→ **Your objective**: Only the lines from the one containing "Viewport: 1267px width, 897px height." through the end of the entries should be returned, exactly as they are, with the pictures omitted.

→ **Provided data**:
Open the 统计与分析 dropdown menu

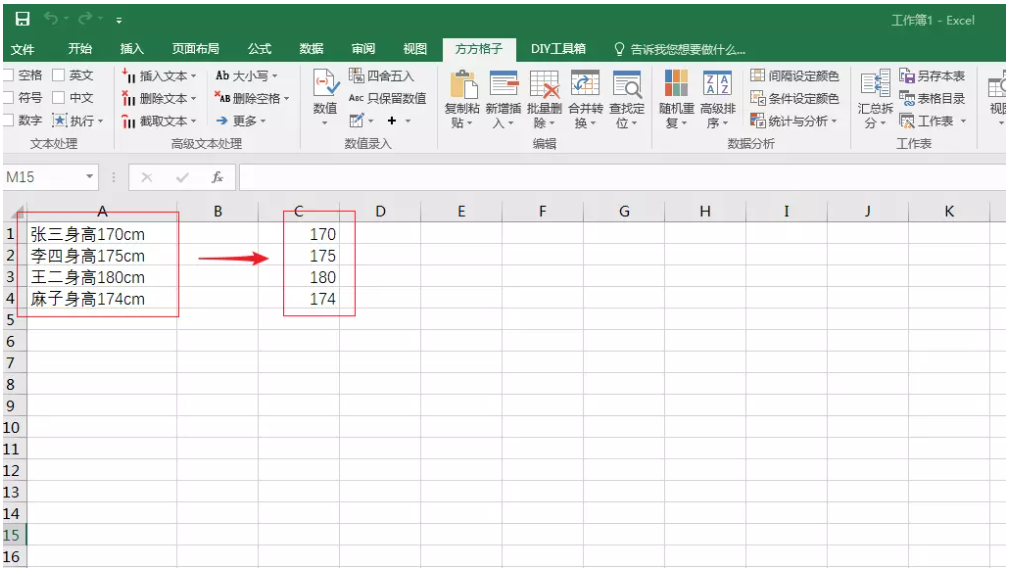[834, 121]
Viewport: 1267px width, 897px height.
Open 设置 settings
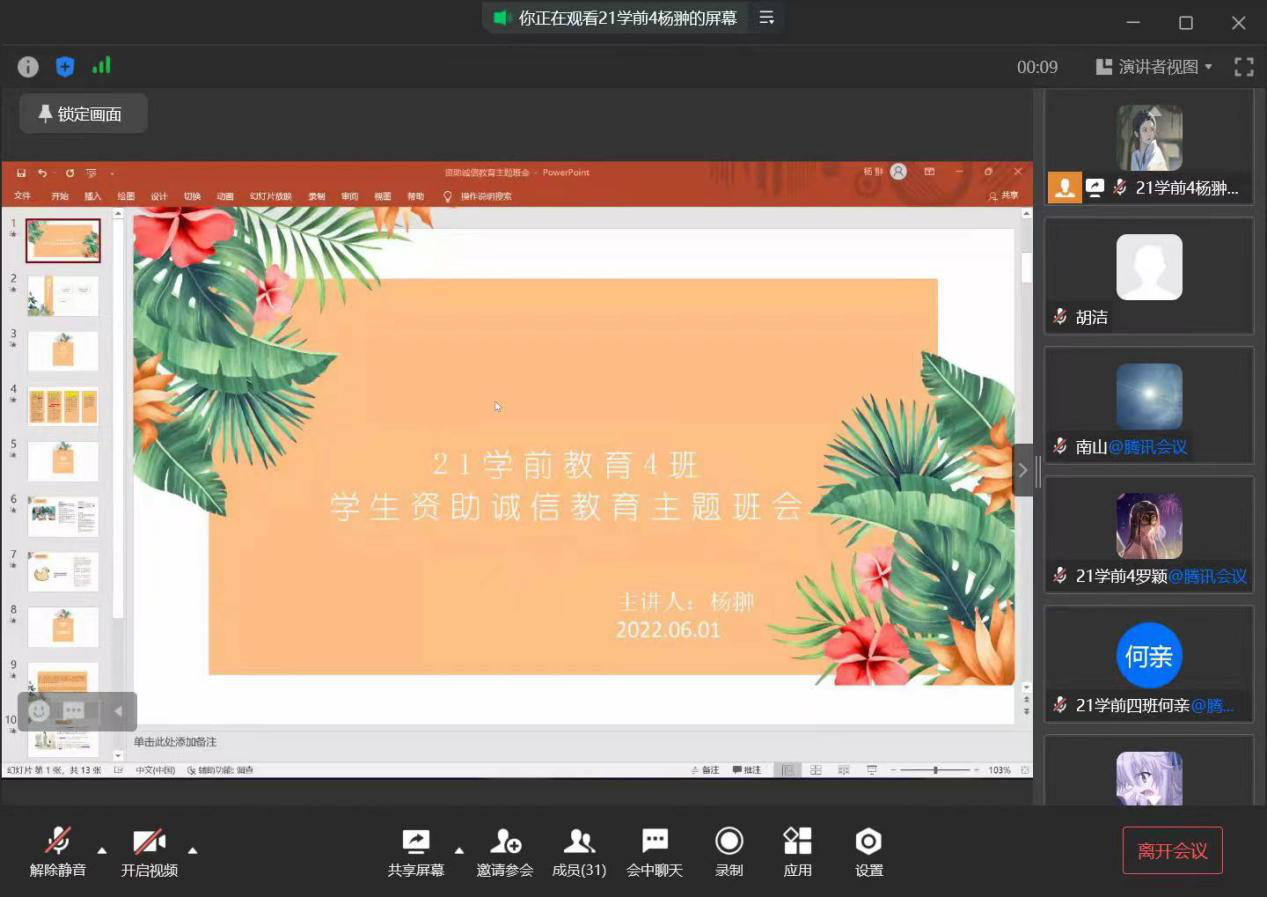click(x=868, y=852)
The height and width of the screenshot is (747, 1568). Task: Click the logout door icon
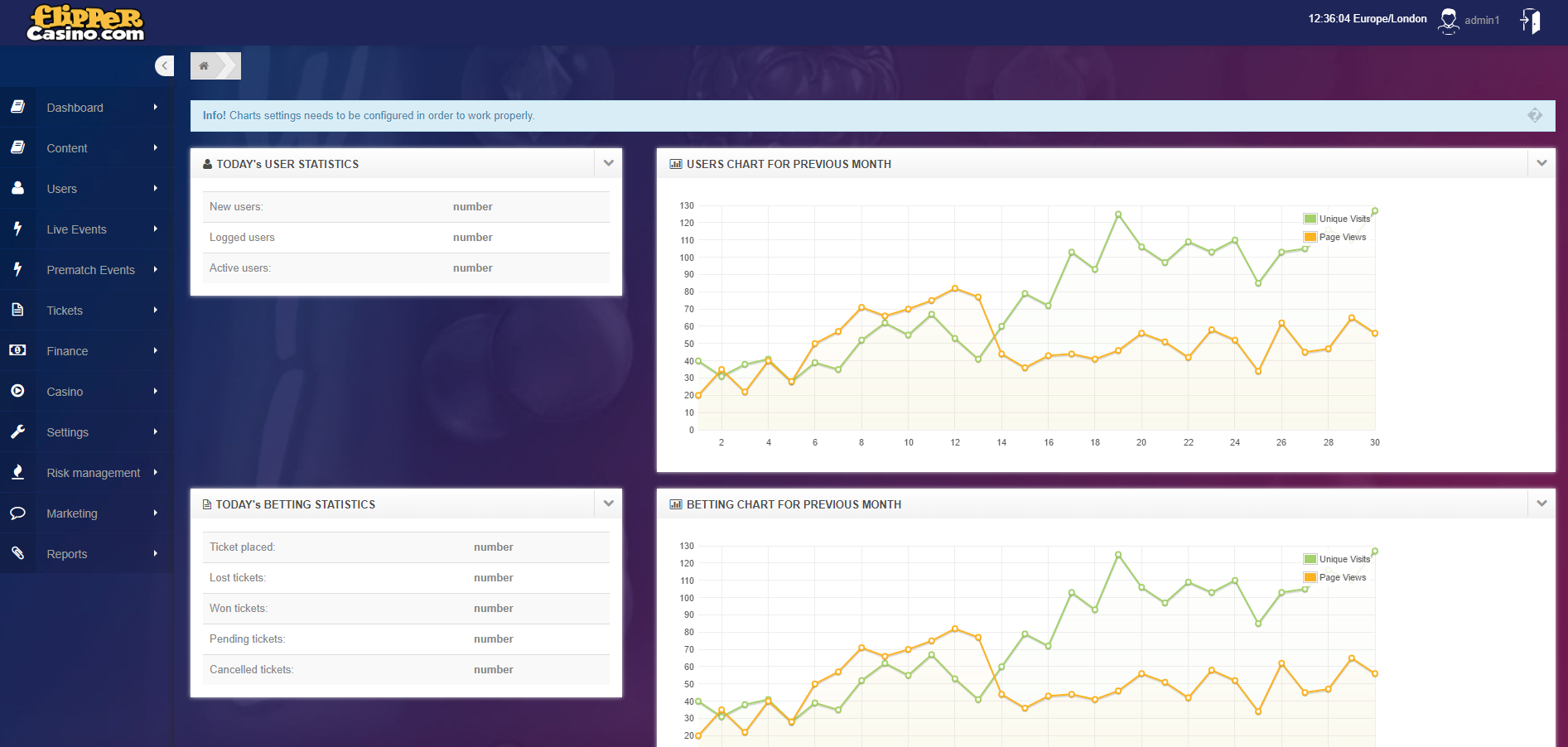click(1530, 21)
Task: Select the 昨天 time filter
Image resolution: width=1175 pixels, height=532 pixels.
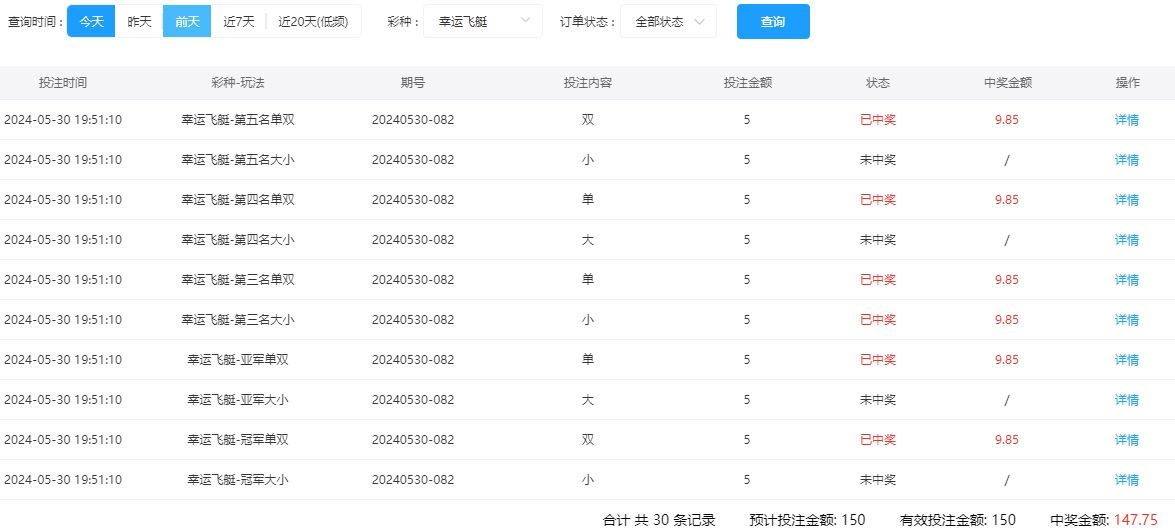Action: 139,21
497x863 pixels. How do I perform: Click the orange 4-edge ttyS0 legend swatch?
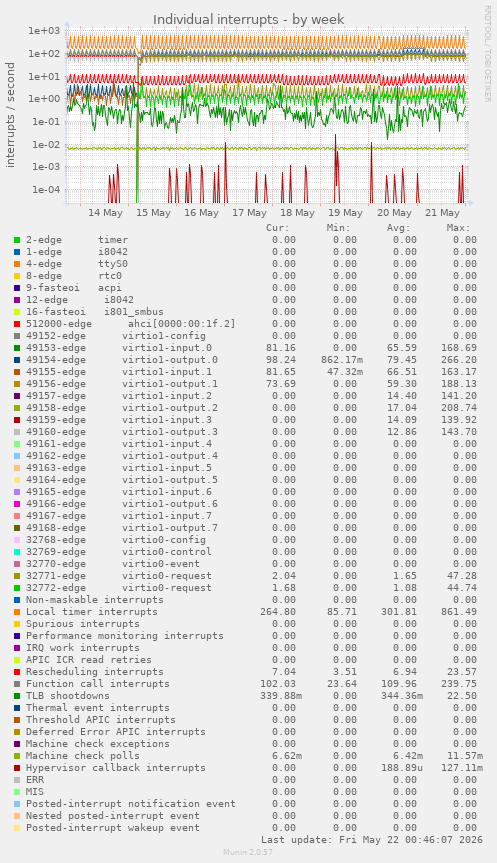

→ **Answer for this exercise**:
Viewport: 1267px width, 897px height.
Open 设置 settings
click(x=868, y=852)
The height and width of the screenshot is (747, 1568). Task: Click the logout door icon
click(1530, 21)
Task: Select the 昨天 time filter
Image resolution: width=1175 pixels, height=532 pixels.
Action: 139,21
497x863 pixels. How do I perform: Click the orange 4-edge ttyS0 legend swatch?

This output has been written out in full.